=== Extracted entries ===

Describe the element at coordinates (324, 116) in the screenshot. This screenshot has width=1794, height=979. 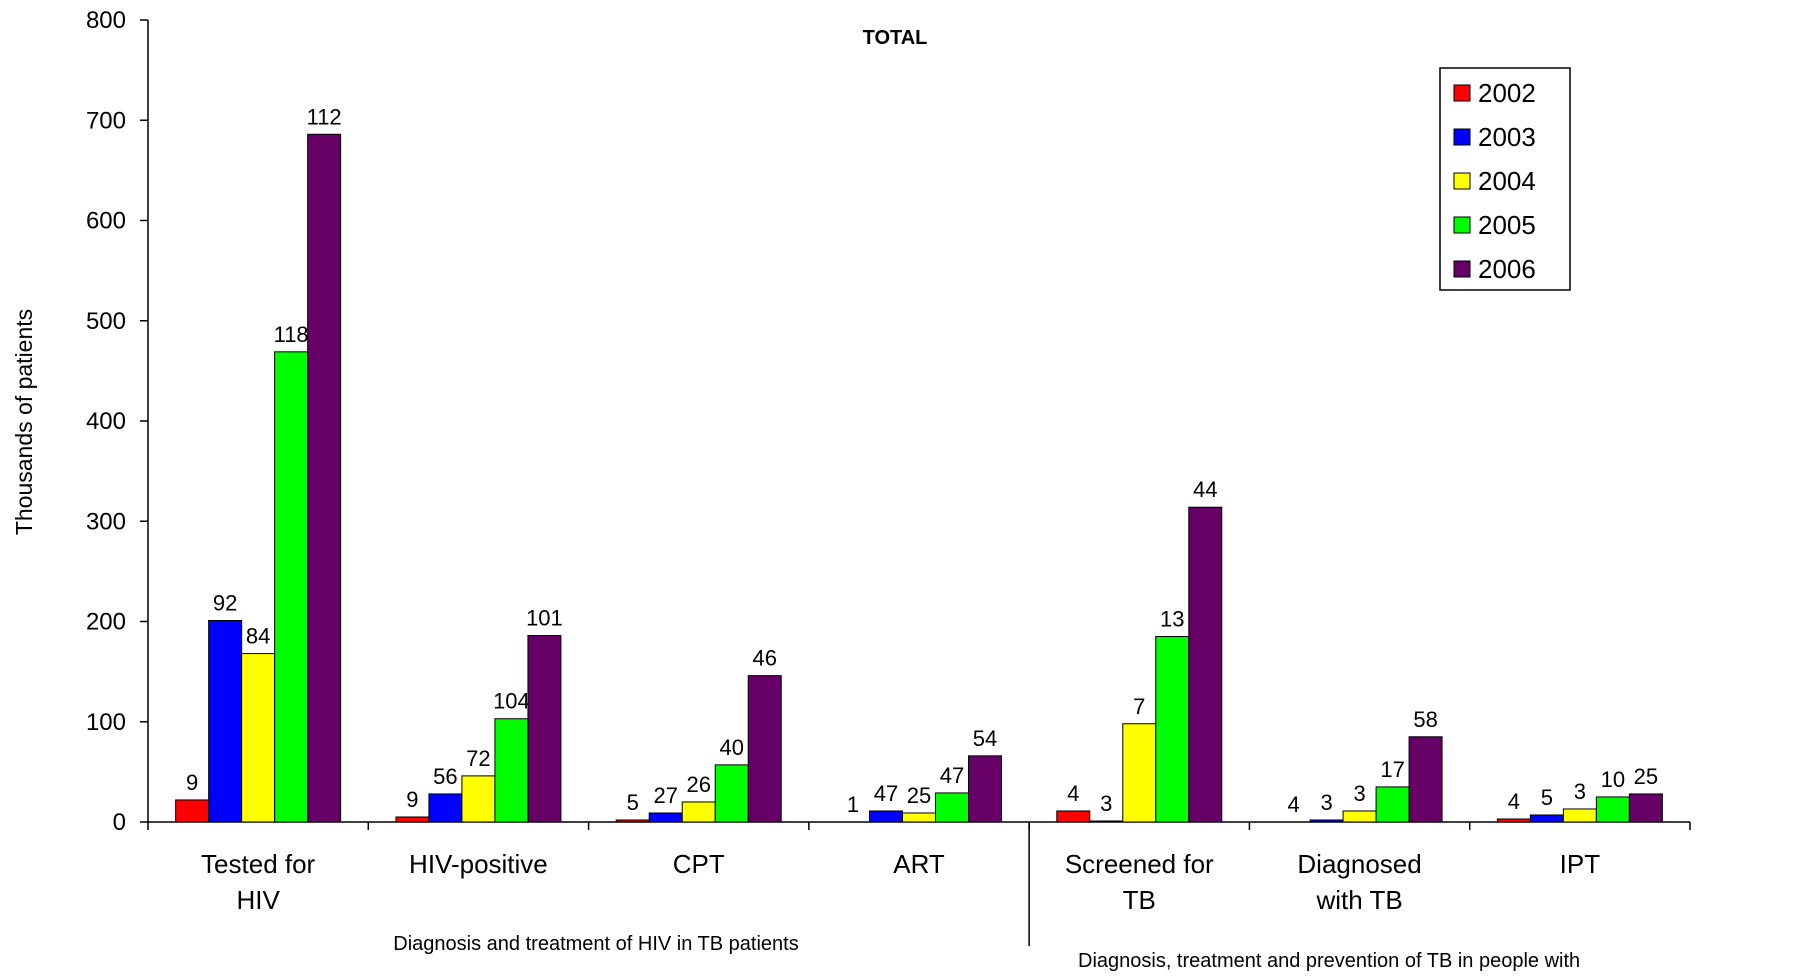
I see `data-label: 112` at that location.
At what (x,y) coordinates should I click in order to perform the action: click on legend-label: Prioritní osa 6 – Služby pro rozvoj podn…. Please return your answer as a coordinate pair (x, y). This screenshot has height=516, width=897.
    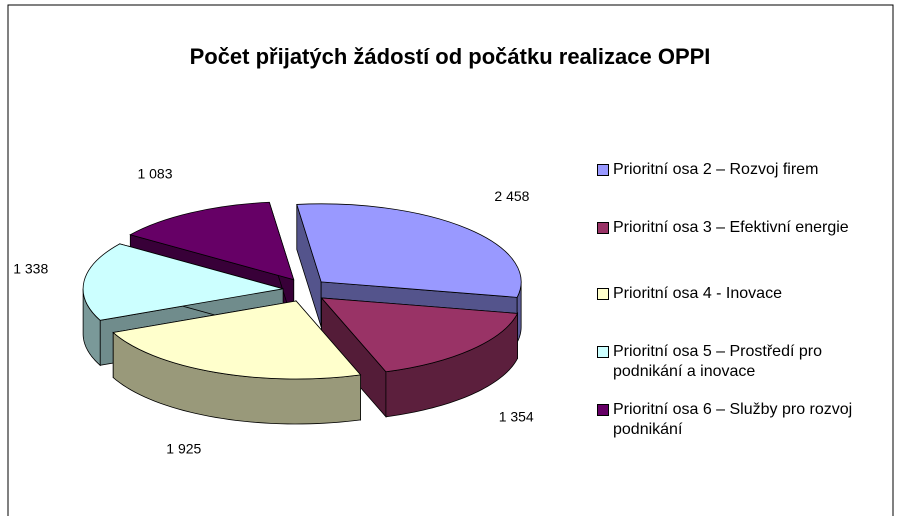
    Looking at the image, I should click on (733, 420).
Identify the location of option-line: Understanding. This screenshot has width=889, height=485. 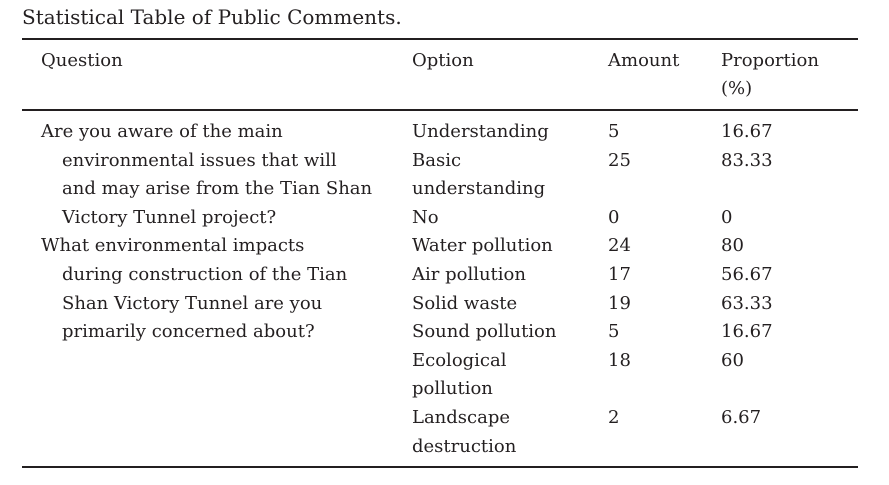
(480, 132).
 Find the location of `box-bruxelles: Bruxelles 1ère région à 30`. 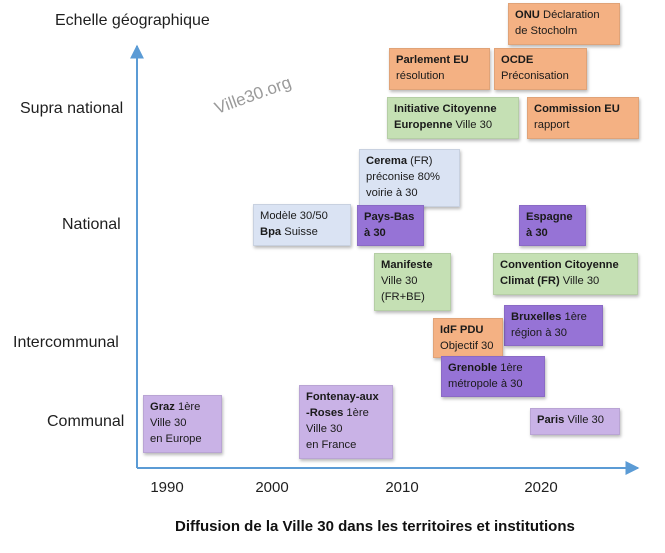

box-bruxelles: Bruxelles 1ère région à 30 is located at coordinates (554, 326).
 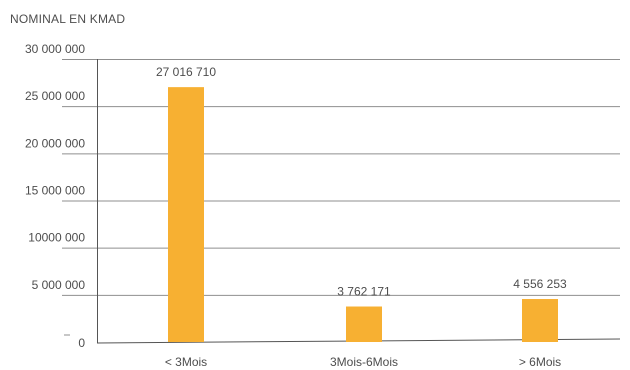 What do you see at coordinates (540, 362) in the screenshot?
I see `x-tick-label: > 6Mois` at bounding box center [540, 362].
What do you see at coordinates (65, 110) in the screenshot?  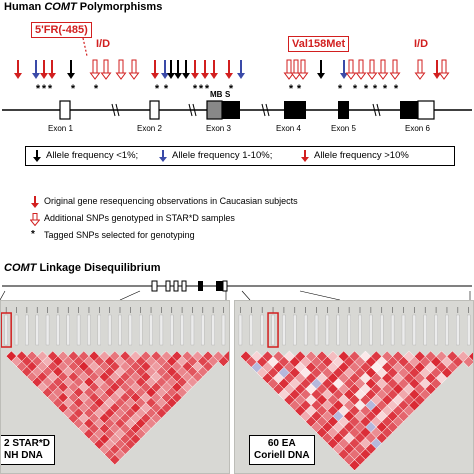 I see `exon1-box` at bounding box center [65, 110].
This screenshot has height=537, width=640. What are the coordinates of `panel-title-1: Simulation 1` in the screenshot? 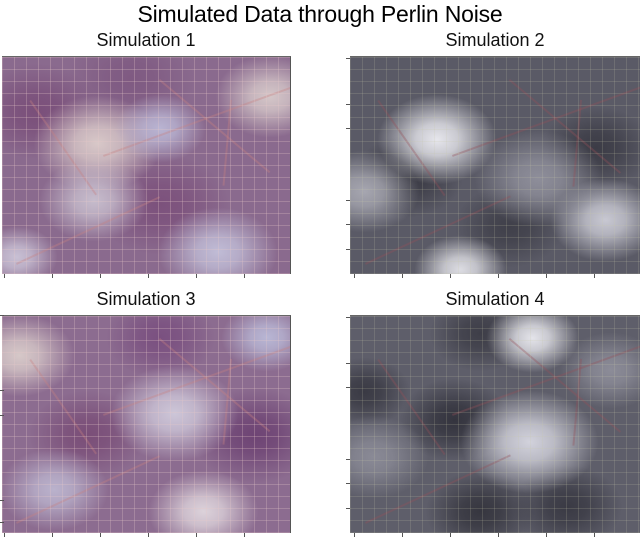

===

* **Exercise objective**:
Rewrite the material starting at the line with "At what (x,y)" and ending at the line with "(480, 132).", swapping "Understanding" for "Comprehension" and keeping everything else the same. Leave out the pictures.

* **Expected output**:
At what (x,y) coordinates should I click in order to perform the action: click on legend-label: Prioritní osa 6 – Služby pro rozvoj podn…. Please return your answer as a coordinate pair (x, y). This screenshot has height=516, width=897.
    Looking at the image, I should click on (733, 420).
Identify the location of option-line: Comprehension. This screenshot has width=889, height=485. 
(480, 132).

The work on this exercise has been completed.